#### Task instructions
The string "folder" may appear in lines of the data; report how many lines contain it, with no other output.

#### Input for this task
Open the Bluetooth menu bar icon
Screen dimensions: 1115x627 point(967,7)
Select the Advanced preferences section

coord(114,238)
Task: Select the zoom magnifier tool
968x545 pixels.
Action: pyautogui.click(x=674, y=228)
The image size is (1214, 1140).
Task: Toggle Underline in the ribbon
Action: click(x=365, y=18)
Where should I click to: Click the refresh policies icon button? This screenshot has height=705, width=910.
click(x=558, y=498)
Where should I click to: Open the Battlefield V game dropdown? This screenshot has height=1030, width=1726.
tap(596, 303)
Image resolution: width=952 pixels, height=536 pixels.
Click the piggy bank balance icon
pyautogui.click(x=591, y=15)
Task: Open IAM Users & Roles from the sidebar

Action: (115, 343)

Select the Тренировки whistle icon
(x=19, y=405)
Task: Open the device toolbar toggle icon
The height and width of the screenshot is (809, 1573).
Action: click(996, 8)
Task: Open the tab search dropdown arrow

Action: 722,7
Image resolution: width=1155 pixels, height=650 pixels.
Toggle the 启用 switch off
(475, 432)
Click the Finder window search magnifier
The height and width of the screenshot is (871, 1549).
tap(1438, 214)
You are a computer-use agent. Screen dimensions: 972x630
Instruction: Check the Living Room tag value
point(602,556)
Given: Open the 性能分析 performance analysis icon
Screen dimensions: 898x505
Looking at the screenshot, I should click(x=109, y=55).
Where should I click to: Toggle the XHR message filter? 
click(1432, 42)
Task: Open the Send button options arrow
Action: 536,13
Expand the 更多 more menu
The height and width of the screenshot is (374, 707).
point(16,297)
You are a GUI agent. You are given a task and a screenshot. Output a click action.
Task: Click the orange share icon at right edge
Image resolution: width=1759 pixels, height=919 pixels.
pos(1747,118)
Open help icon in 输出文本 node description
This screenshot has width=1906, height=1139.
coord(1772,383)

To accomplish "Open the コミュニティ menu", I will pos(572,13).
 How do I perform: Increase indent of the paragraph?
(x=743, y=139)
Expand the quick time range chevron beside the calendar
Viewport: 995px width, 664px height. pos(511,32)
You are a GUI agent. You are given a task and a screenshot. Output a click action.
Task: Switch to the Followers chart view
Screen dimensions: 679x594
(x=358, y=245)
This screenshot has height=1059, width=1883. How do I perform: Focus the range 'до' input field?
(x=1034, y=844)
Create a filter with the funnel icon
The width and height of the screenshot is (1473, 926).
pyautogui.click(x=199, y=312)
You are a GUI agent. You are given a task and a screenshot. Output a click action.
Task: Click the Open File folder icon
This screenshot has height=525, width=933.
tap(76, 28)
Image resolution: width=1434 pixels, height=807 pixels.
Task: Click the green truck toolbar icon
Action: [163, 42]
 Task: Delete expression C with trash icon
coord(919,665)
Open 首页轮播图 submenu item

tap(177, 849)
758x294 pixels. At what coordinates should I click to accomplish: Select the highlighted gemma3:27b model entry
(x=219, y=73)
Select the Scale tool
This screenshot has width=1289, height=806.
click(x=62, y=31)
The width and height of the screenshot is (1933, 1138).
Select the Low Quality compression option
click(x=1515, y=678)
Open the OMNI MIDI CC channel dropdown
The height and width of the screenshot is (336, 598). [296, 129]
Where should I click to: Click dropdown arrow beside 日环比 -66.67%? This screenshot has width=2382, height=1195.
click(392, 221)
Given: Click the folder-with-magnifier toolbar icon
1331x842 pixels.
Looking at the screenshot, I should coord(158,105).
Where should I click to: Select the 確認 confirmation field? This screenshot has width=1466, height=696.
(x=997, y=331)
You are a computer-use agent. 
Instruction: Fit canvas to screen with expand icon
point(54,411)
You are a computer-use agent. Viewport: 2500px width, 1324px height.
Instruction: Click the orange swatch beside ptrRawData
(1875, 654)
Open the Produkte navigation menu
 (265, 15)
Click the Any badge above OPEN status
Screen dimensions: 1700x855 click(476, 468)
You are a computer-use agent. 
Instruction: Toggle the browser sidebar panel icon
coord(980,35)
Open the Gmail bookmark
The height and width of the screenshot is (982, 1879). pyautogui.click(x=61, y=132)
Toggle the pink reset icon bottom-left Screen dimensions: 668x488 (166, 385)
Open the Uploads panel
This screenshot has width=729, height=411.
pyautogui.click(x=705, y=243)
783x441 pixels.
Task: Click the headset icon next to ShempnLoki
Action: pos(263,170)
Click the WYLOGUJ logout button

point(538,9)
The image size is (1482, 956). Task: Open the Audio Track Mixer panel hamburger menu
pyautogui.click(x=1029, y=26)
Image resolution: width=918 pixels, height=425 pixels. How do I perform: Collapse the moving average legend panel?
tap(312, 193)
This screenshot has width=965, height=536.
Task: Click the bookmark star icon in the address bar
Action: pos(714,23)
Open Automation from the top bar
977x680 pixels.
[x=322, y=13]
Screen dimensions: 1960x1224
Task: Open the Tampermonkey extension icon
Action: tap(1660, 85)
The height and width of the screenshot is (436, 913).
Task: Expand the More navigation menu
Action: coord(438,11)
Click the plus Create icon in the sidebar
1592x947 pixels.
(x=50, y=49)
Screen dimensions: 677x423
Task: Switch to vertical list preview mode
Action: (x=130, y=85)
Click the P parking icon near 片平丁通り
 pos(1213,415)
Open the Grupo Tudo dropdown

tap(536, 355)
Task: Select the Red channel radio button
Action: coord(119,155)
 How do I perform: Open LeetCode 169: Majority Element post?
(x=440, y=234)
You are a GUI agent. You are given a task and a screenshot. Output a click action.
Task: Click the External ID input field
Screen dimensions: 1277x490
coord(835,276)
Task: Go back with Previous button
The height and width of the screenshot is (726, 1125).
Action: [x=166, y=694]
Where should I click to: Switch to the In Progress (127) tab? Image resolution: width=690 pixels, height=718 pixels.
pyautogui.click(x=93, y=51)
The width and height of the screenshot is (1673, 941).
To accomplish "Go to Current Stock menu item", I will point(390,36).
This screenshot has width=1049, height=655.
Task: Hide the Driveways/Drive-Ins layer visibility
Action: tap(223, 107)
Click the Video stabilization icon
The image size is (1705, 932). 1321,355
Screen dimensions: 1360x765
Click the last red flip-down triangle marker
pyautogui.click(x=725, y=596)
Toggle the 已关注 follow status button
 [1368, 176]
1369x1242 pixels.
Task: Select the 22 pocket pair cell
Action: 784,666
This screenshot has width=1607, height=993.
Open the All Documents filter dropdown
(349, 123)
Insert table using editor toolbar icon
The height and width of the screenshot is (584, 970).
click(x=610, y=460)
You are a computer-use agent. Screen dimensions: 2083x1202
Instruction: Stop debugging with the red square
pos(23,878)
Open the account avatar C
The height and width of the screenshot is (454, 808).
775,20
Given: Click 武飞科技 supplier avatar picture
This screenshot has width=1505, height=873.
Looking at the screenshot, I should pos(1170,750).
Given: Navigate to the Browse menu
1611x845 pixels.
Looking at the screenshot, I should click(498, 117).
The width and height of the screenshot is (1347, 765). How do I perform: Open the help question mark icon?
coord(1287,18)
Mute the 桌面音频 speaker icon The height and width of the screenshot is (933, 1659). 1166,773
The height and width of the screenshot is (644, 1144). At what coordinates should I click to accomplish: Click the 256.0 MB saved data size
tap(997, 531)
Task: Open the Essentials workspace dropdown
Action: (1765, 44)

#### Result for this exercise
2